There is no doubt that Spartacus really existed or that, in the years 73–71 B.C., he led a major slave rebellion in southern Italy. But everything we know about him and his military campaigns, which for a moment threatened to bring down the Roman Republic, comes from two historians, Plutarch and Appian, who lived some 200 years after Spartacus; taken together, both devote no more than 10 pages to him. Earlier historians, such as Sallust and Livy, also wrote about Spartacus, but only scraps of the relevant works survive; and there are some scattered references in other historians, including Julius Caesar.

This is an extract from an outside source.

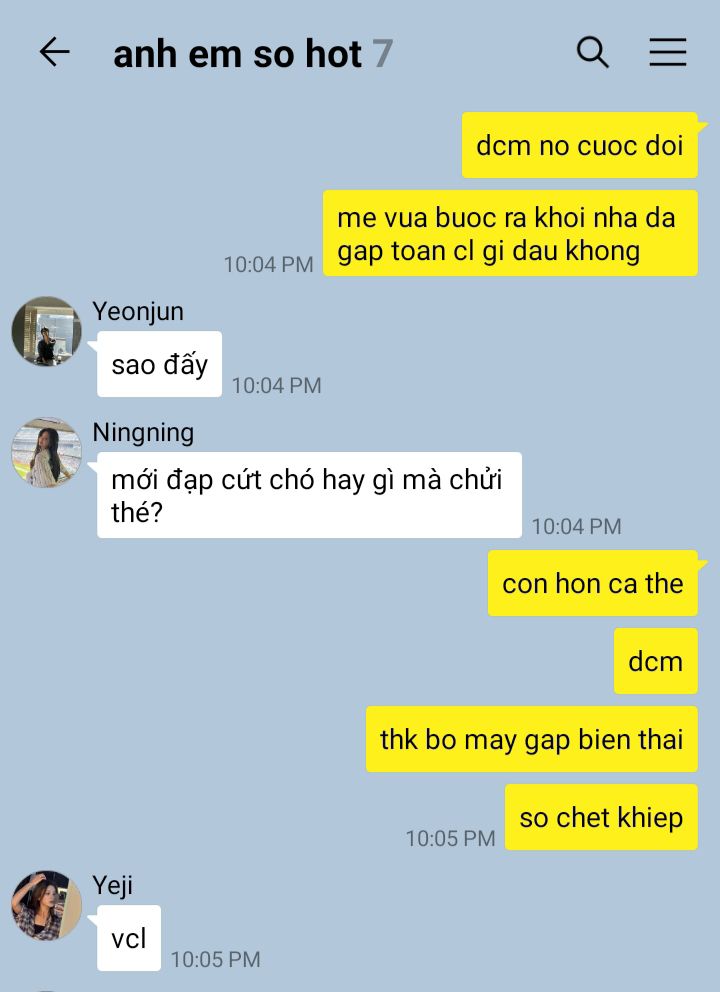Tap the 'so chet khiep' message
The width and height of the screenshot is (720, 992).
(601, 817)
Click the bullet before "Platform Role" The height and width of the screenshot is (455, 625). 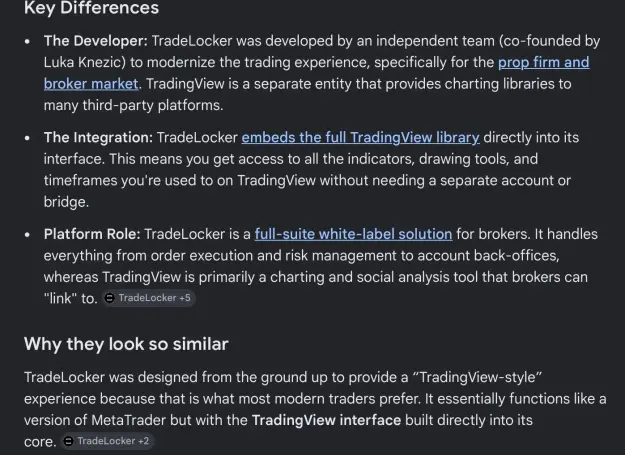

Yet on this slender basis, Spartacus became a powerful symbol – the slave who stood up to an empire, the liberator who turned a rabble into an army. In 1918, when Karl Liebknecht and Rosa Luxemburg founded a new revolutionary Communist party in Germany, they called it the Sparticist League. For Americans today, probably the most enduring image of Spartacus comes from the 1960 movie in which the slave leader was played by Kirk Douglas; not coincidentally, that movie was based on a novel by the steadfastly Communist writer Howard Fast. Indeed, it's possible that the modern world, with its dreams of equality and liberation of oppressed groups, has made more of Spartacus than any earlier period. 

In his new biography, Spartacus, the Italian historian Aldo Schiavone attempts to drill down through the sedimented legends to the bedrock of historical fact.

Because there are no sources except literary ones, this means that his short book often takes the form of hermeneutics – closely parsing the exact language of the historians to deduce what really happened, or, just as important, what those historians wanted to conceal. For the central premise of Schiavone's book is that Spartacus represented a dangerous challenge to Roman values and power, which the official Roman sources could not fully acknowledge. To understand who Spartacus was and what he wanted, Schiavone argues, it's necessary to read against the grain of the text, and to place him as far as possible in a broad historical context.

It is not possible, Schiavone writes, to enter into Spartacus's mind, the way a biographer might do with a modern subject. His world was just too different from ours, and there is too little surviving material: "Nothing of what he had in mind is known to us directly. His psychology and mental landscape are completely inaccessible; a fascinating theme, but entirely obscure. Our protagonist's intentions can only be deduced from the bare sequence of his actions." 

What we do know with some degree of confidence, on the other hand, is the kind of society Spartacus lived in.

Rome in the first century B.C. was, Schiavone shows, in the throes of transforming itself from an agrarian city-state to a world-spanning empire. Perhaps the most important element in this change – certainly the most important for understanding Spartacus – was the huge increase in the slave population of Italy. At this time, most slaves were prisoners taken in war, and the Romans had just conquered huge swaths of the eastern Mediterranean, flooding the market with new supply.